In Sweden, industry accounts for almost one third of its greenhouse gas (GHG) emissions. The same holds true on a global level, with industry emissions at 30 percent.

Achieving net-zero emissions by 2050 – as outlined in the Paris Agreement – will thus require the decarbonization of industry. And technologically speaking, it is absolutely possible. Carbon capture and storage, electrified industrial processes, biomass, hydrogen and synthetic fuels from renewable electricity – all are possible today and, taken together, would mitigate all emissions.

But beyond the technological, barriers remain. Some sectors are more difficult to decarbonize than others, and major technological developments need to take place as part of the process of scaling technologies. Engineers will have to re-think numerous industrial processes, figuring out how renewable fuels, or renewable electricity, can be used instead of fossil fuels. On the whole, however, decarbonizing heavy industry is feasible – and necessary to meet climate goals.

To finance decarbonization, risks and costs must be shared

In absolute numbers globally, the costs associated with decarbonizing industry and heavy traffic are staggering. But the amount of needed investments would have only a small impact on the overall economy, with cost estimates in the range of 0.5% to 1% of global GDP.

However, for the individual company looking to decarbonize, production costs may actually double. Passing these costs on to buyers can look very challenging, especially for sectors exposed to international competition and markets. When companies do not clearly see how they can charge their customers for the costs of decarbonization, they will not make the needed investments – even if the additional cost on final products at the end of the supply chain is small.

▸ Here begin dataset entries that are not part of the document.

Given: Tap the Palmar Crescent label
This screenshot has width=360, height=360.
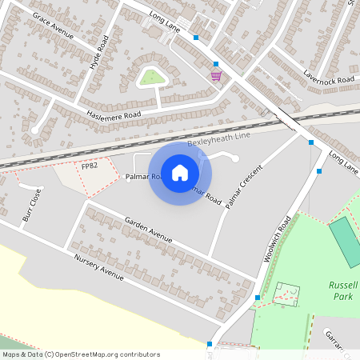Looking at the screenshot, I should [244, 188].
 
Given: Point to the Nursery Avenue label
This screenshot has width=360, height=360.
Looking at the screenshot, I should [98, 266].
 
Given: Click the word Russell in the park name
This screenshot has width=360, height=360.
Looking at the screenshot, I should [344, 285].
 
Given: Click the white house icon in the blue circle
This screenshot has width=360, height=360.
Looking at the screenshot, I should [180, 172].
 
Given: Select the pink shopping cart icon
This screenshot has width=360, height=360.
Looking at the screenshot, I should [216, 75].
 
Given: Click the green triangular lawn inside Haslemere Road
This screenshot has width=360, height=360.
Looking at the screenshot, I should [151, 78].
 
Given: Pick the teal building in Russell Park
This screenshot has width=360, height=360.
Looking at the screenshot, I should [346, 242].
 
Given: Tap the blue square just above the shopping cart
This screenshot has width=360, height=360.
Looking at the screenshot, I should [215, 63].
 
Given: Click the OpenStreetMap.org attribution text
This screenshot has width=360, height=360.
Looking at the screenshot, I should [103, 354].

Aerial top-down view of large silos containing materials at a cement factory.
Decarbonizing cement production is technologically feasible – but comes at a cost. Photo: Getty / Michael Milner

The key nut to crack, then, is how to distribute that cost and how to share the risk among the private and the public sectors. Research that is ongoing at the Stockholm Sustainable Finance Centre indicates that actors in the financial sector are very willing to take concrete steps towards supporting sustainable finance. For example, green bonds always find investors, and investors actually demand more than what is available.

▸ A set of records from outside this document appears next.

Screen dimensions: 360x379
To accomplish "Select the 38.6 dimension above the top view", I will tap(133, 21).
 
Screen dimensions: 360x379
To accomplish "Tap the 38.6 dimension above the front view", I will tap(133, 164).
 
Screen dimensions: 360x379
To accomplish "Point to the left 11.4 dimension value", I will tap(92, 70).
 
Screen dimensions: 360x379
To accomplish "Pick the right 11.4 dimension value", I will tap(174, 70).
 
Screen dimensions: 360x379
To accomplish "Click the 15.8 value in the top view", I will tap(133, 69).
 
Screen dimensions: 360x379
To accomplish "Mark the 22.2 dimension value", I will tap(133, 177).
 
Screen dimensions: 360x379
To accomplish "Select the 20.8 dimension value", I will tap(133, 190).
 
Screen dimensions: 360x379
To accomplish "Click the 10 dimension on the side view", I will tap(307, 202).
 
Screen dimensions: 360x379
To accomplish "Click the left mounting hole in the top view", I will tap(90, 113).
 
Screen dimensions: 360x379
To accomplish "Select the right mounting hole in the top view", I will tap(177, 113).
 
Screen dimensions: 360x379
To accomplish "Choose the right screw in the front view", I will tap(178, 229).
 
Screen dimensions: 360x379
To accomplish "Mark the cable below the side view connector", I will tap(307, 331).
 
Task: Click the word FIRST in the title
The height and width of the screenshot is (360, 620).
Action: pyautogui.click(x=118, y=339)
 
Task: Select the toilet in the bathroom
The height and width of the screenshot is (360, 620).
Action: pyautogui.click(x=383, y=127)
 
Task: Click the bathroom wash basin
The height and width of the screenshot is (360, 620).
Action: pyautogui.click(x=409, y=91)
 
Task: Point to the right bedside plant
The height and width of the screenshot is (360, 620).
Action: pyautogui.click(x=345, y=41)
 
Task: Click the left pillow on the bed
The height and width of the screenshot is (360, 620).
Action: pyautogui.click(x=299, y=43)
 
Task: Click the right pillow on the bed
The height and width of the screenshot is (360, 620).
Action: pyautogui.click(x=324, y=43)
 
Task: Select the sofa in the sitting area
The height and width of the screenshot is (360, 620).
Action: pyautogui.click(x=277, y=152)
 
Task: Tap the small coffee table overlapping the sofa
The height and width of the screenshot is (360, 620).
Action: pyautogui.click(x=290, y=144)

The problem is that these actors continue to assess risks and rewards in traditional ways. Long-term climate risks are not factored in unless policies are in sight to raising carbon prices or banning fossil fuels. Also, innovative solutions that have not yet been developed at scale are assessed as inherently riskier. The result: Investors cannot move ahead at the necessary pace.

How governments can accelerate decarbonization

In other words, governments need to provide incentives for companies to decarbonize, and decarbonize quickly. Sufficiently high carbon taxes that covered most regions and sectors would change the competitive landscape, not only creating an incentive to invest in decarbonization but also ensuring low-carbon technologies are not at a price disadvantage. But carbon prices are currently not strong enough or widespread enough to speed up the decarbonization process, and the outlook for stronger international momentum is dim.

With no higher carbon price in sight, any company that wants to decarbonize has to invest large amounts of capital over a very long time, while still being exposed to international competition. While the state already plays a role in helping during the early phases of technological development, it is in the later phases of demonstration and deployment that investment costs become significant. Governments may therefore need to start playing a bigger role in providing financing to companies that are ready to pilot and demonstrate carbon-neutral solutions.

This would be an expansion of industry policy already natural to many countries. In Sweden, for example, the state already plays a role in many industrial sectors; it is also working with companies and researchers (including SEI) in the so-called Hybrit project to develop and implement a novel process for fossil-fuel-free steel production. The hope is that this partnership – and others – can incentivize change.

Iron ore pellets + hydrogen = sponge iron + water
Figure 1. Basic structure of iron reduction based on hydrogen. Image: HYBRIT (adapted)

Steel is only one sector, and Sweden only one country. But such partnerships are possible in the many other countries where governments own mines or infrastructure or electricity grids. In all those areas, it is inevitable that the state is part of the process of decarbonization. Governments could aid this process further by guaranteeing markets. Setting rules for public procurement that require low-carbon cement or low-carbon steel in publicly funded infrastructure is one example of how governments could help to guarantee future demand.

Thinking out of the box to create new partnerships

Of course, we should not only look to the state to create conditions favourable to the decarbonization of industry. Private sector players can also do their part: If a large player like IKEA committed to buying low-carbon steel, that would be a powerful signal.

Under textbook conditions, of course, it would be enough to rely on markets to set the pace for progress. The private sector tends to move fast as soon as the economic incentive is there. But it has limited room to experiment with solutions that are more expensive than the standard one.

As long as global carbon prices remain low, relying on market forces alone is not sufficient. Emissions have to be reduced quickly to meet climate goals, and while no-one wants to undermine the benefits of liberal markets, research indicates that the state has to play an active role in decarbonizing industry.